Sign in to follow this  

A quick way to determine if 8 small integers are all equal to each other

This topic is 418 days old which is more than the 365 day threshold we allow for new replies. Please post a new topic.

If you intended to correct an error in the post then please contact us.

Recommended Posts

Given eight integers, what is the fastest way to check if they are all the same or not?

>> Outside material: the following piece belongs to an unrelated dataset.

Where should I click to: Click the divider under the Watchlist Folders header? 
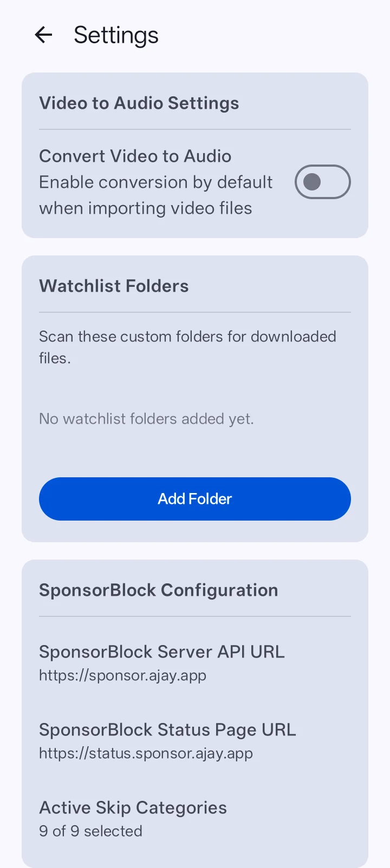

Maybe, some clever bit manipulation?

(This is used in a voxel engine - integers are material IDs: if a cell has different material IDs at corners, then it must intersect a surface.)

 

I've implemented this simple solution, but it only works with 8-bit values, and 255 materials (0 == empty air) won't be enough:

/// returns true if all eight bytes are equal to each other
template< typename T >
bool AreAllTheSame8( const T (&_array)[8] )
{
    const T v0 = _array[ 0 ];
    const T v1 = _array[ 1 ];
    const T v2 = _array[ 2 ];
    const T v3 = _array[ 3 ];
    const T v4 = _array[ 4 ];
    const T v5 = _array[ 5 ];
    const T v6 = _array[ 6 ];
    const T v7 = _array[ 7 ];

    static_assert(sizeof(T) == sizeof(uint8_t));
    uint8_t    counts[256];
    mxZERO_OUT(counts);

    counts[ v0 ]++;
    counts[ v1 ]++;
    counts[ v2 ]++;
    counts[ v3 ]++;
    counts[ v4 ]++;
    counts[ v5 ]++;
    counts[ v6 ]++;
    counts[ v7 ]++;
    return counts[ v0 ] == 8;
}

In reality, the zero materials are not 'counted' (i can explain why if you're curious), and the above solution results in this ugly and inefficient code:

/// returns true if all eight materials are equal to each other
bool IsCellHomogeneous( const MaterialID (&_voxels)[8] )
{
    const MaterialID v0 = _voxels[ 0 ];
    const MaterialID v1 = _voxels[ 1 ];
    const MaterialID v2 = _voxels[ 2 ];
    const MaterialID v3 = _voxels[ 3 ];
    const MaterialID v4 = _voxels[ 4 ];
    const MaterialID v5 = _voxels[ 5 ];
    const MaterialID v6 = _voxels[ 6 ];
    const MaterialID v7 = _voxels[ 7 ];

    U8    counts[256];
    mxZERO_OUT(counts);

    UINT numSolidMaterials = 0;
    UINT lastSolidMaterial = 0;

    // zero material IDs correspond to empty space/air
    if( v0 ) {
        counts[ v0 ]++;
        numSolidMaterials++;
        lastSolidMaterial = v0;
    }
    if( v1 ) {
        counts[ v1 ]++;
        numSolidMaterials++;
        lastSolidMaterial = v1;
    }
    if( v2 ) {
        counts[ v2 ]++;
        numSolidMaterials++;
        lastSolidMaterial = v2;
    }
    if( v3 ) {
        counts[ v3 ]++;
        numSolidMaterials++;
        lastSolidMaterial = v3;
    }
    if( v4 ) {
        counts[ v4 ]++;
        numSolidMaterials++;
        lastSolidMaterial = v4;
    }
    if( v5 ) {
        counts[ v5 ]++;
        numSolidMaterials++;
        lastSolidMaterial = v5;
    }
    if( v6 ) {
        counts[ v6 ]++;
        numSolidMaterials++;
        lastSolidMaterial = v6;
    }
    if( v7 ) {
        counts[ v7 ]++;
        numSolidMaterials++;
        lastSolidMaterial = v7;
    }
    return counts[ lastSolidMaterial ] == numSolidMaterials;
}

Share this post


Link to post
Share on other sites

Wrote in N++ without testing so I'm not sure if it works correctly.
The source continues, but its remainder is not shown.